His biggest stroke of luck was that IBM had just fended off the DoJ anti
trust suit that had gone on for a decade and IBM was not in a position
to buy DOS from him outright and start that process all over again.


It is also why anti trust suits are good for the consumer.
Without having an unbundled hardware and software
model, there would not have been a clone PC market.


That's very arguable. IBM wanted to get things
done quickly with the PC and that's the reason
they took a completely different approach with
that product and were silly enough to have the
full circuit diagrams and the bios code in the
manual so it was trivial if not legal to clone it.


IBM was being very careful not to get itself back in Anti-Trust trouble.


That wasn't the reason they chose a completely
different approach to doing the PC with a
completely independent operation within IBM.

And wasn't the reason they bought the OS from Gates either.

The 1969 case had just been dismissed but the DoJ was still filing
motions. They wanted the PC to be an open architecture product
to get wide acceptance with a 3d party software vendor available
to avoid the "bundling" issue that got them in trouble in the 60s.


And yet they changed their mind on that approach with the PS/2.

It was a legal decision more than a business one.


Bull**** with the PC, that was done for other reasons,
the very laborious long winded approach that was
endemic in IBM at that time which wouldn't have
worked with what needed to be big step away
from the way IBM did things prior to that.

They did have a proprietary system and software
(PS/2 and OS/2) but that was really only aimed at
IBM business customers


That mangles the real story too with the PCjr etc.

and not actively marketed to the consumer.


Pity about the stuff they flogged thru retail consumer
markets long after it made any sense to do that stuff.
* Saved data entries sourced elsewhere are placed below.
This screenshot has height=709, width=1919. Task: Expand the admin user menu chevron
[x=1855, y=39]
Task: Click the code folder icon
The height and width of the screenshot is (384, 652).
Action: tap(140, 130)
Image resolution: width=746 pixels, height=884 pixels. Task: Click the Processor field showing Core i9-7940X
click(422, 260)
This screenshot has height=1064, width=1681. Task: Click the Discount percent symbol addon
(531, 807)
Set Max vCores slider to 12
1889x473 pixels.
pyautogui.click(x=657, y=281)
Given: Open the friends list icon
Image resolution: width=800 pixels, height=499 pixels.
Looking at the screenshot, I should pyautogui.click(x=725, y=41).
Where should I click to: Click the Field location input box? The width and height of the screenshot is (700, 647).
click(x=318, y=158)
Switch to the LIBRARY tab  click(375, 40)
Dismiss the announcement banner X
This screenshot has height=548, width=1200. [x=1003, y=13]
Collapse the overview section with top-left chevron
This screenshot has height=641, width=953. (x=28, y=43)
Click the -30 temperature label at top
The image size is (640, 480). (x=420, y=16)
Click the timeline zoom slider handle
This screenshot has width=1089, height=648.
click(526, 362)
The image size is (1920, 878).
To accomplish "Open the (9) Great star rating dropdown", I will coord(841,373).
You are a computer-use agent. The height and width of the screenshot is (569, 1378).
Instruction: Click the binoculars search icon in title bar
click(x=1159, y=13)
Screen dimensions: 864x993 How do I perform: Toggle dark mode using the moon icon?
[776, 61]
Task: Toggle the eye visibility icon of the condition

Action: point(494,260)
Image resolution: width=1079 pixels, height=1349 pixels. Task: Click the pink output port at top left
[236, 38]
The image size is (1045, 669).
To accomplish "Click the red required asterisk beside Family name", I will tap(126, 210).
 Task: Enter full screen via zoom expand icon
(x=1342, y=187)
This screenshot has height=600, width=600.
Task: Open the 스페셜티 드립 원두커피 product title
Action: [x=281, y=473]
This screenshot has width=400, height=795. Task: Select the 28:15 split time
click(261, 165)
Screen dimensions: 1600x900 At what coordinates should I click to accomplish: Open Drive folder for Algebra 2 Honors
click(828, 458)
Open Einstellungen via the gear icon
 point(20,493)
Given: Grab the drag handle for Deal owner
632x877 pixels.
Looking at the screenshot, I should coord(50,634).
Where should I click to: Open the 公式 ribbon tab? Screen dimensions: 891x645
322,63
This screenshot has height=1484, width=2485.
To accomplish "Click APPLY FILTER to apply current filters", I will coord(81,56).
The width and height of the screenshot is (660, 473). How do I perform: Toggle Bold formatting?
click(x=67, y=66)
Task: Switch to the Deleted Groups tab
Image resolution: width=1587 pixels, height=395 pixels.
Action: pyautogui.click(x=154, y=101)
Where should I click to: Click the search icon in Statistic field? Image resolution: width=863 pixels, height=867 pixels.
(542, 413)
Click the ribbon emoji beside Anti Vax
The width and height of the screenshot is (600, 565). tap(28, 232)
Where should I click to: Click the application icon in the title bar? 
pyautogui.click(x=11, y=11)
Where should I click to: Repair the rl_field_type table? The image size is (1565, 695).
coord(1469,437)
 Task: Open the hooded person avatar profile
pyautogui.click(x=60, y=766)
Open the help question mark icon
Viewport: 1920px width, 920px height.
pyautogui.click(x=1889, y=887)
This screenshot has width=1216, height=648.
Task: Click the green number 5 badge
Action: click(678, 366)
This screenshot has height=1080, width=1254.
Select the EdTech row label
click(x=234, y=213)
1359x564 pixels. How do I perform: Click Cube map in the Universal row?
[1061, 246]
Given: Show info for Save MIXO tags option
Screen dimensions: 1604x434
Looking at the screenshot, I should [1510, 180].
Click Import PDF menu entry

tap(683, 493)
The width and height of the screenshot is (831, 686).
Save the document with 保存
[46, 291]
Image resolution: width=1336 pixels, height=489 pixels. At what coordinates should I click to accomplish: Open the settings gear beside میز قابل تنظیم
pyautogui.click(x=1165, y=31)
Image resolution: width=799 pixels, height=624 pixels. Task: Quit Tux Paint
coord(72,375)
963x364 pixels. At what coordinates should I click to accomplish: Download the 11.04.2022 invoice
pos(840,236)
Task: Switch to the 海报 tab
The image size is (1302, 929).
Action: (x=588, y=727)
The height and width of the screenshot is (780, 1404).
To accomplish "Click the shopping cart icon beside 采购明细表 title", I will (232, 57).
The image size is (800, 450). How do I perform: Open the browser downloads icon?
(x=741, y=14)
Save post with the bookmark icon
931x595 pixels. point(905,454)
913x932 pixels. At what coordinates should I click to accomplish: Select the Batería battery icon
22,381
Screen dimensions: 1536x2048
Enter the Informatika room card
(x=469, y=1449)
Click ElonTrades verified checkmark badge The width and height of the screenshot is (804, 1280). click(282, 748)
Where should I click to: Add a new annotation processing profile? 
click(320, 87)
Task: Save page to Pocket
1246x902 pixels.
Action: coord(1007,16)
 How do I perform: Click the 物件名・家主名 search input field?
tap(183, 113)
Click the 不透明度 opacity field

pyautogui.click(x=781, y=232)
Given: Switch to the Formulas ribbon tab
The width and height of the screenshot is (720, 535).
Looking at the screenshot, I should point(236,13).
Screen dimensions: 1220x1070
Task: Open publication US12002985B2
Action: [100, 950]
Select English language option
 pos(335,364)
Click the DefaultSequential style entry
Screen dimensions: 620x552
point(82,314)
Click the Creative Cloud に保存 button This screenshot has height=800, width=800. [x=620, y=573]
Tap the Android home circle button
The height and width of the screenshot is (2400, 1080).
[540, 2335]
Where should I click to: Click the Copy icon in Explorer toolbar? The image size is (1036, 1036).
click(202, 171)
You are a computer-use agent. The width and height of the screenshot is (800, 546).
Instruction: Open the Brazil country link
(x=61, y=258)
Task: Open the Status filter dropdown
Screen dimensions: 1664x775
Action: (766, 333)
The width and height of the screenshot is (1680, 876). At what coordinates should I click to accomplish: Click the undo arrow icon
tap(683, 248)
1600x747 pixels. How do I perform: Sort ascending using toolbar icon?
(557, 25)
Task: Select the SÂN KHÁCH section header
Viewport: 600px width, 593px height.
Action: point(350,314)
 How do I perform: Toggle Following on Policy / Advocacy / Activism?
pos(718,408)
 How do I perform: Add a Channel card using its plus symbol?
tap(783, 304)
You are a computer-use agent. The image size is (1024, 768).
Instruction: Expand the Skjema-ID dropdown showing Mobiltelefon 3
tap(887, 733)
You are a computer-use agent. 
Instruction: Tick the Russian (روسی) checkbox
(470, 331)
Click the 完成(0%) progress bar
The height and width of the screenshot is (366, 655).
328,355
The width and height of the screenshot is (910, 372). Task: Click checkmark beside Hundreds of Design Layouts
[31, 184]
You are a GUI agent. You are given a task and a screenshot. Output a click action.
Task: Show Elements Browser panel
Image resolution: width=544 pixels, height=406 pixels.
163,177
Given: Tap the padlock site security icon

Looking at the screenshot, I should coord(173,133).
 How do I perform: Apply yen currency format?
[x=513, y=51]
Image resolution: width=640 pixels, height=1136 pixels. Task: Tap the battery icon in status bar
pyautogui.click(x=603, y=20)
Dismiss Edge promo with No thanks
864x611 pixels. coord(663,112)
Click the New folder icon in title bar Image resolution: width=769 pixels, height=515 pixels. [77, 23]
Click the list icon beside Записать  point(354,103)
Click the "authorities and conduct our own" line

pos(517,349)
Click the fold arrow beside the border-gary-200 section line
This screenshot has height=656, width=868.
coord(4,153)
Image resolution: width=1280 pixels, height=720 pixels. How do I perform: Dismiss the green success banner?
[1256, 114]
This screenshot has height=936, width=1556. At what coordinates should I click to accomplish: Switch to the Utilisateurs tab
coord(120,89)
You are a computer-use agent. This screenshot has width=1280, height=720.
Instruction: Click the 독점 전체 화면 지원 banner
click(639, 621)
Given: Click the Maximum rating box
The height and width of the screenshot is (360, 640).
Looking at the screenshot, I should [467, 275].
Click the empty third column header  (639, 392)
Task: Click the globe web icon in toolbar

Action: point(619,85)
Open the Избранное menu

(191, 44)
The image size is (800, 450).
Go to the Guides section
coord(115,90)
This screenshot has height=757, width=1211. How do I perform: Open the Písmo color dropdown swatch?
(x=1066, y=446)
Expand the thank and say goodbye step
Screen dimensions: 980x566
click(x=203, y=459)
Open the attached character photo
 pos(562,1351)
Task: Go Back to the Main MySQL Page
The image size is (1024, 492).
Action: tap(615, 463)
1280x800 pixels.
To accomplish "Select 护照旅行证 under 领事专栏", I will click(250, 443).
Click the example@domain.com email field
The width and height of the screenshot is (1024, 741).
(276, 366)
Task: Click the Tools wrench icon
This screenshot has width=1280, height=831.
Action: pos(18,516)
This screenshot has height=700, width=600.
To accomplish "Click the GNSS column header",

They would still be a business machine, priced out
of the reach of most consumers, like the PS/2 was.


But that wasn't because of the anti trust suits.
It was due to how IBM chose to do the PC.


They gave the PC business away to establish the x86
standard and pave the way for their proprietary machine.


That's bull**** too with the AT etc.

Although most people seldom ever saw a PS/2 except on TV,


That's bull**** too with the PCjr.

it was very successful for IBM in the business world.


No it wasn't. It didn't dominate the business world.

The goal was to replace every dumb terminal
with a PS/2 and that was very successful.


It did nothing of the sort. And the 3270 was nothing
even remotely like a dumb terminal either.